Rate limiter

The rate limiter mechanism allows controlling the rate at which operations are executed. It ensures that at most a certain number of operations are run concurrently within a specified time frame, preventing system overload and ensuring fair resource usage.

Several rate limiting algorithms are available, either taking into account only the start time of the operation, or the entire duration of its execution.

API

Basic rate limiter usage:

import ox.supervised
import ox.resilience.*
import scala.concurrent.duration.*

supervised: 
  val rateLimiter = RateLimiter.fixedWindowWithStartTime(2, 1.second)

  type T
  def operation: T = ???

  val blockedOperation: T = rateLimiter.runBlocking(operation)
  val droppedOperation: Option[T] = rateLimiter.runOrDrop(operation)

blockedOperation will block the operation until the algorithm allows it to be executed. Therefore, the return type is the same as the operation. On the other hand, if the algorithm doesn’t allow execution of more operations, runOrDrop will drop the operation returning None and wrapping the result in Some when the operation is successfully executed.

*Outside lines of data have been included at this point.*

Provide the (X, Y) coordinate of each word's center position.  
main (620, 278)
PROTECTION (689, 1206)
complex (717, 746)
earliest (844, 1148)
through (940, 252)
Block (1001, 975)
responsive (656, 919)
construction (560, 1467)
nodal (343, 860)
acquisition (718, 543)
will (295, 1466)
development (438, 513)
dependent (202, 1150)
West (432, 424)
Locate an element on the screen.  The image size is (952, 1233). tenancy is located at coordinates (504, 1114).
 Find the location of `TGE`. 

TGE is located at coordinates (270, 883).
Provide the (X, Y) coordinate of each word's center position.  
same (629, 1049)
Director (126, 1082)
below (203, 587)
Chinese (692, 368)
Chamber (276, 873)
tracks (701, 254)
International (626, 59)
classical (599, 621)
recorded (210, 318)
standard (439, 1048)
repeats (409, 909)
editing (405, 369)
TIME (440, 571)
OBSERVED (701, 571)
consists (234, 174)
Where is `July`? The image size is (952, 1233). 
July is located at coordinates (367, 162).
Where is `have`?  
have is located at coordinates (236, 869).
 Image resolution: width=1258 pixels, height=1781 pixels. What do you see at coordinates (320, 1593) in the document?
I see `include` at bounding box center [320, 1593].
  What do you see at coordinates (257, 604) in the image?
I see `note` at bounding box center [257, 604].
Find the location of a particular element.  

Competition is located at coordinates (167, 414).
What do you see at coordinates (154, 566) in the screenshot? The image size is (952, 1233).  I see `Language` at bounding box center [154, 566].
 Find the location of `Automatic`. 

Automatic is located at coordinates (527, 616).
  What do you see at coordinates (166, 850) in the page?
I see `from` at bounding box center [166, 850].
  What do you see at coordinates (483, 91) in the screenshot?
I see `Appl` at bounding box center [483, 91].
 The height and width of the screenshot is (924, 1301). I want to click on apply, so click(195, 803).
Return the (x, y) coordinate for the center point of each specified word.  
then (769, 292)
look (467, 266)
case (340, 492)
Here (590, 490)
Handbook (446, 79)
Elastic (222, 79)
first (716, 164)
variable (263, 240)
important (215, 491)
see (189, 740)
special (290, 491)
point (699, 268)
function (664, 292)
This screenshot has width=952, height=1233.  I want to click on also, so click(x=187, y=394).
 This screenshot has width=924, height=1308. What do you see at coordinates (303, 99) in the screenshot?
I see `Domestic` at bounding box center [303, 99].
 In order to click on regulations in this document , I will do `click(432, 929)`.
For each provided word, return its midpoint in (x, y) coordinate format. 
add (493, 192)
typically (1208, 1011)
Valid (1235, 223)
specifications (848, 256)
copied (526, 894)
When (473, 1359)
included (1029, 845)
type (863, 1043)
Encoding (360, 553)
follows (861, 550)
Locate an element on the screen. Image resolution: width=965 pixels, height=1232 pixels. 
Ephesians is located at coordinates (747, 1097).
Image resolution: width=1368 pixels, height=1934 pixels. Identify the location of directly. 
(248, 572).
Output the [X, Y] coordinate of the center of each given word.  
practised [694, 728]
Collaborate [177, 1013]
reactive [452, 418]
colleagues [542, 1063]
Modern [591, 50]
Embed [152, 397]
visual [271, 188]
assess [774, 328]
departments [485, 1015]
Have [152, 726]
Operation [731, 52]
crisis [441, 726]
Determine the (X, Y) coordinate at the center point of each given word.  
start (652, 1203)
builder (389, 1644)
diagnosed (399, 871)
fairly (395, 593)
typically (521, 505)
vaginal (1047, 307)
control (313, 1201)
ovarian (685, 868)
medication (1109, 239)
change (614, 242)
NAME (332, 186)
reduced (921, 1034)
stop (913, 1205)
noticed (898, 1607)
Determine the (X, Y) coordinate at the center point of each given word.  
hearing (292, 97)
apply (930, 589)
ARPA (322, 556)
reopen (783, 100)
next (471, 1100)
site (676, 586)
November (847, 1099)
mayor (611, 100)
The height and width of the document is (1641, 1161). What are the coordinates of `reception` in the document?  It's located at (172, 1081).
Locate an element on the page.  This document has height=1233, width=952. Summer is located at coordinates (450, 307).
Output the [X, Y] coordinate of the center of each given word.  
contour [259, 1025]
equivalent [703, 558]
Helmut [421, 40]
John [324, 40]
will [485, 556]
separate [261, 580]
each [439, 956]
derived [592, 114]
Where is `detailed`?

A rate limiter must be created within an Ox concurrency scope, as a background fork is created, to replenish the rate limiter. Once the scope ends, the rate limiter is stops as well.

Operation definition

The operation can be provided directly using a by-name parameter, i.e. f: => T.

Configuration

The configuration of a RateLimiter depends on an underlying algorithm that controls whether an operation can be executed or not. The following algorithms are available:

StartTimeRateLimiterAlgorithm.FixedWindow(rate: Int, per: FiniteDuration) - where rate is the maximum number of operations to be executed in fixed windows of per duration.
StartTimeRateLimiterAlgorithm.SlidingWindow(rate: Int, per: FiniteDuration) - where rate is the maximum number of operations to be executed in any window of time of duration per.
StartTimeRateLimiterAlgorithm.LeakyBucket(maximum: Int, per: FiniteDuration) - where rate is the maximum capacity of tokens available in the token bucket algorithm and one token is added each per. It can represent both the leaky bucket algorithm or the token bucket algorithm.
DurationRateLimiterAlgorithm.FixedWindow(rate: Int, per: FiniteDuration) - where rate is the maximum number of operations which execution spans fixed windows of per duration. Considers whole execution time of an operation. Operation spanning more than one window blocks permits in all windows that it spans.
DurationRateLimiterAlgorithm.SlidingWindow(rate: Int, per: FiniteDuration) - where rate is the maximum number of operations which execution spans any window of time of duration per. Considers whole execution time of an operation. Operation release permit after per passed since operation ended.

API shorthands

You can use one of the following shorthands to define a Rate Limiter with the corresponding algorithm:

RateLimiter.fixedWindowWithStartTime(maxOperations: Int, window: FiniteDuration)
RateLimiter.slidingWindowWithStartTime(maxOperations: Int, window: FiniteDuration)
RateLimiter.leakyBucket(maxTokens: Int, refillInterval: FiniteDuration)
RateLimiter.fixedWindowWithDuration(maxOperations: Int, window: FiniteDuration)
RateLimiter.slidingWindowWithDuration(maxOperations: Int, window: FiniteDuration)

See the tests in ox.resilience.* for more.

Custom rate limiter algorithms

The RateLimiterAlgorithm employed by RateLimiter can be extended to implement new algorithms or modify existing ones. Its interface is modelled like that of a Semaphore although the underlying implementation could be different. For best compatibility with the existing interface of RateLimiter, methods acquire and tryAcquire should offer the same guaranties as Java’s Semaphores. There is also method def runOperation[T](operation: => T, permits: Int): T for cases where considering span of execution may be necessary (see implementations in DurationRateLimiterAlgorithm).

Additionally, there are two methods employed by the RateLimiter for updating its internal state automatically:

def update(): Unit: Updates the internal state of the rate limiter to reflect its current situation. Invoked in a background fork repeatedly, when a rate limiter is created.
def getNextUpdate: Long: Returns the time in nanoseconds after which a new update needs to be called.